Collected data
:::::

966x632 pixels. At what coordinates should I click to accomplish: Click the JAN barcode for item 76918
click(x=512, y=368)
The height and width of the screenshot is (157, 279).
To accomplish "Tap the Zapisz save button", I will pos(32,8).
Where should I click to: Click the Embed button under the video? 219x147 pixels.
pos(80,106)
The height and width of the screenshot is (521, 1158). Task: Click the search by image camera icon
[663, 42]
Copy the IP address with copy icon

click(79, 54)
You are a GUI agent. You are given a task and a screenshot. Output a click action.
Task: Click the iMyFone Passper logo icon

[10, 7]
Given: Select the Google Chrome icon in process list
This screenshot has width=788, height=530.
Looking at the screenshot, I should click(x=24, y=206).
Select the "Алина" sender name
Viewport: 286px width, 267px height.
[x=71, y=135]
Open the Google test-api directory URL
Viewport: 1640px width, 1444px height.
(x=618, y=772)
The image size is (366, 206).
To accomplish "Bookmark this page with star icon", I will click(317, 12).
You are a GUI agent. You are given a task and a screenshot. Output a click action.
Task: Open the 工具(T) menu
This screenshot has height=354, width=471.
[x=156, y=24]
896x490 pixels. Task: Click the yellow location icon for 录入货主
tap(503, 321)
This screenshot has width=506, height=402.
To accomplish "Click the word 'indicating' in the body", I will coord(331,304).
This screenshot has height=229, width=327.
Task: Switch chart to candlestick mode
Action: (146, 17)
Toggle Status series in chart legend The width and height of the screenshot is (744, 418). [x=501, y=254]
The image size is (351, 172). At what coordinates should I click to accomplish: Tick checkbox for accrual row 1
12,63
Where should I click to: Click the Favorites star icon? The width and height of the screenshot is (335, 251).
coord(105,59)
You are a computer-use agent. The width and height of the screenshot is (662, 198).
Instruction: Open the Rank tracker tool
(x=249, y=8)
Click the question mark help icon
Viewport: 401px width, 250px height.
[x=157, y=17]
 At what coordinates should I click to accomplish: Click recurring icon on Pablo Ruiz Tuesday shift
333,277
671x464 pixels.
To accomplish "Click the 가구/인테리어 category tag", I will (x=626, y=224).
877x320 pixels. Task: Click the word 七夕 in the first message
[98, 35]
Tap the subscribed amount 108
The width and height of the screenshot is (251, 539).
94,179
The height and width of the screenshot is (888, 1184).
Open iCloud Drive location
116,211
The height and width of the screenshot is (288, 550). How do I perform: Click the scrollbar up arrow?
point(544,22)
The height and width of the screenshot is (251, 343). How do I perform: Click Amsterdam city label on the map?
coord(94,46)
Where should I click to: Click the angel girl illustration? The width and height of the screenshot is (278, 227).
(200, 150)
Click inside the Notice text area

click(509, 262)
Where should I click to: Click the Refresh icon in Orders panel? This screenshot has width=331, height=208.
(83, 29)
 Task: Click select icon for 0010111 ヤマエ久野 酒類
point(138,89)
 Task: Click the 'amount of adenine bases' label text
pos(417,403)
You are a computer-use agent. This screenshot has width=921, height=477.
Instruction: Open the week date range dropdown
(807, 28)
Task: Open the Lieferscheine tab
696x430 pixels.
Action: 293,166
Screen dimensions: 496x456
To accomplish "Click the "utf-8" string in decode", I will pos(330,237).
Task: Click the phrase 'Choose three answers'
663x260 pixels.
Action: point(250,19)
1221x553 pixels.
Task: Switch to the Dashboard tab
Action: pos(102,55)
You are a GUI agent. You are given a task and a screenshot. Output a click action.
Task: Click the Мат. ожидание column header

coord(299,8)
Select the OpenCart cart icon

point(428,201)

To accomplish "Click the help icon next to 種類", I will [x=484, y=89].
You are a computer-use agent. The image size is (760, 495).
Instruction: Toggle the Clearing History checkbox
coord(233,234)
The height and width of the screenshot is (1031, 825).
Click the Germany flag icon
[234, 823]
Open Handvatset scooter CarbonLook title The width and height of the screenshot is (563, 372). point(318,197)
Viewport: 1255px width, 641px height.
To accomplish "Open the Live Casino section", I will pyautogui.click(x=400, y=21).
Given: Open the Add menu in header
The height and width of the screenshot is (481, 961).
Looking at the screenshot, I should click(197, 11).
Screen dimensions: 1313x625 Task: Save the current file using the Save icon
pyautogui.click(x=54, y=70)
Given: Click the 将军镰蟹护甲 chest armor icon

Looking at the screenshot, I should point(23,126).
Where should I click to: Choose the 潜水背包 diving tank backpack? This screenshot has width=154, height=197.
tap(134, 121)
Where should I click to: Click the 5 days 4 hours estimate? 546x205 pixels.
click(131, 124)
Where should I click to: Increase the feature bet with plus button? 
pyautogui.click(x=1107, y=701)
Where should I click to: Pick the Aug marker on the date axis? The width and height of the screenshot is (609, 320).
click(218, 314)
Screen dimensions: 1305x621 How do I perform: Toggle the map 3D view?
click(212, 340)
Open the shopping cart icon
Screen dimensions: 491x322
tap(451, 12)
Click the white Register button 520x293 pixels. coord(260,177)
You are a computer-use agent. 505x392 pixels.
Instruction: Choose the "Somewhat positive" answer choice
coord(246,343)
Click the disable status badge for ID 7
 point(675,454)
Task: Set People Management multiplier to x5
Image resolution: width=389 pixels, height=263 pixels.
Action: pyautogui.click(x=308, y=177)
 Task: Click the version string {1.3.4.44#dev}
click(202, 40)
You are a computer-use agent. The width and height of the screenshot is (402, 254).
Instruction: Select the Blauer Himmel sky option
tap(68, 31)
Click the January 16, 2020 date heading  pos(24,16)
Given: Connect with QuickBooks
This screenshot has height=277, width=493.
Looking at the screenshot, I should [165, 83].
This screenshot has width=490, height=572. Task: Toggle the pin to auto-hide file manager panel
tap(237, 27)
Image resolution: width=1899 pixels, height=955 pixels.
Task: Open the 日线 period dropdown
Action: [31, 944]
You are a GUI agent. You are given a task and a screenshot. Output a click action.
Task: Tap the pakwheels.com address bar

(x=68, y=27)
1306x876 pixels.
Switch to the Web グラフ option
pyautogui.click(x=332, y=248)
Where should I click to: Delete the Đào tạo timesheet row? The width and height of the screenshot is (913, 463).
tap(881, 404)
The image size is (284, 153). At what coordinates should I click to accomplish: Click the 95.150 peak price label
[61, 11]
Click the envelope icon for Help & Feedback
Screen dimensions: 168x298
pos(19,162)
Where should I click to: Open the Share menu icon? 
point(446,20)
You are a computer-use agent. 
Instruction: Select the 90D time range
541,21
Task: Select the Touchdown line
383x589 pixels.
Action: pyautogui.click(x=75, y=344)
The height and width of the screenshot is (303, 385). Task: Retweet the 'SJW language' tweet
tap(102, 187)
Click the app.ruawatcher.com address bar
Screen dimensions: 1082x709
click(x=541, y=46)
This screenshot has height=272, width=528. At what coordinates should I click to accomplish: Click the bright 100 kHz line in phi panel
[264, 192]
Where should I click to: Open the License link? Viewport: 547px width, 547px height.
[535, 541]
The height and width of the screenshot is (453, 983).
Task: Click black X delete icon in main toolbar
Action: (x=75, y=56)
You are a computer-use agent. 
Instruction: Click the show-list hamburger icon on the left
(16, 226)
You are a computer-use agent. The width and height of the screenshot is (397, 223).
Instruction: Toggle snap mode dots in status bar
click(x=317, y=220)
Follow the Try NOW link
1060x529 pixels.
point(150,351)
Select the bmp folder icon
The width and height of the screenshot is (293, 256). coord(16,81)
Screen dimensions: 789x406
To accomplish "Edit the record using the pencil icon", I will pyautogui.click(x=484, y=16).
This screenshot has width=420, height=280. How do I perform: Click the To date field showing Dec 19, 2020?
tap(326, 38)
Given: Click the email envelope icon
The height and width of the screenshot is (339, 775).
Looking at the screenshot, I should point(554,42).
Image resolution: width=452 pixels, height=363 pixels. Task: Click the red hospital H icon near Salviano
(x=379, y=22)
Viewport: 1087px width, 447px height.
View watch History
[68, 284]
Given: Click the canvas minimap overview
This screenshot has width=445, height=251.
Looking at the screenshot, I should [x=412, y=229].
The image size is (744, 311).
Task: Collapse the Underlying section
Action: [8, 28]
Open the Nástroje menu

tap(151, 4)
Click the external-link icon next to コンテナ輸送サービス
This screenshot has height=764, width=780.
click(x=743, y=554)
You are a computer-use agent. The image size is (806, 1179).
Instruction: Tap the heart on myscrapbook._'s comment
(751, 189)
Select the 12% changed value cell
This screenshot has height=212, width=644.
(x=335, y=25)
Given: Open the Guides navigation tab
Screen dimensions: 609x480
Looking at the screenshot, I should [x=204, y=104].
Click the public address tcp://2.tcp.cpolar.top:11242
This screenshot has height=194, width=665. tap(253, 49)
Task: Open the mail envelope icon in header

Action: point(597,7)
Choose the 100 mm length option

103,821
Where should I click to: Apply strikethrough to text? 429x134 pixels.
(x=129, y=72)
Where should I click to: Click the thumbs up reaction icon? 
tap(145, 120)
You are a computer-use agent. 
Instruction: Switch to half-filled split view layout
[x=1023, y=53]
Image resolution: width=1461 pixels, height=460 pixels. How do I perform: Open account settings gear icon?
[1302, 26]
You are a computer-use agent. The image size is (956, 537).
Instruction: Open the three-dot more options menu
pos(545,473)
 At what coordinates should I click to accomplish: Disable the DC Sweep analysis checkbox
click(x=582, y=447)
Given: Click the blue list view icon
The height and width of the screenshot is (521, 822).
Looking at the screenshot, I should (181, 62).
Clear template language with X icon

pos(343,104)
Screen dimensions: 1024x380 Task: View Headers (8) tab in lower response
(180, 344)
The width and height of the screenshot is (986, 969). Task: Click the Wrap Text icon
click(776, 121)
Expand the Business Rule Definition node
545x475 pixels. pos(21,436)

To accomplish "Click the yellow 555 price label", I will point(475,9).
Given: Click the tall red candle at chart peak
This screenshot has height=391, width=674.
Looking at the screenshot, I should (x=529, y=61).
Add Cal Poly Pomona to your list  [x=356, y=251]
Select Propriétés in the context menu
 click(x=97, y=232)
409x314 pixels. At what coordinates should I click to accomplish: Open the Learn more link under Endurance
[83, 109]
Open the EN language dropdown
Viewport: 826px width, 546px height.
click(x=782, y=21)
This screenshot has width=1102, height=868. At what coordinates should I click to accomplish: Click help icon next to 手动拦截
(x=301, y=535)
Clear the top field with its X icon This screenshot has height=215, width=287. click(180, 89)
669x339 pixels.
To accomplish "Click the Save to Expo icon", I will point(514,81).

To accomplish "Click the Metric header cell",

:::::

Your goal – Extract exactly and only the lines above from the line containing "The height and width of the screenshot is (303, 385)." through the line containing "is (397, 223).", both end lines included.

Result of the exercise –
The height and width of the screenshot is (303, 385). Task: Retweet the 'SJW language' tweet
tap(102, 187)
Click the app.ruawatcher.com address bar
Screen dimensions: 1082x709
click(x=541, y=46)
This screenshot has height=272, width=528. At what coordinates should I click to accomplish: Click the bright 100 kHz line in phi panel
[264, 192]
Where should I click to: Open the License link? Viewport: 547px width, 547px height.
[535, 541]
The height and width of the screenshot is (453, 983).
Task: Click black X delete icon in main toolbar
Action: (x=75, y=56)
You are a computer-use agent. 
Instruction: Click the show-list hamburger icon on the left
(16, 226)
You are a computer-use agent. The width and height of the screenshot is (397, 223).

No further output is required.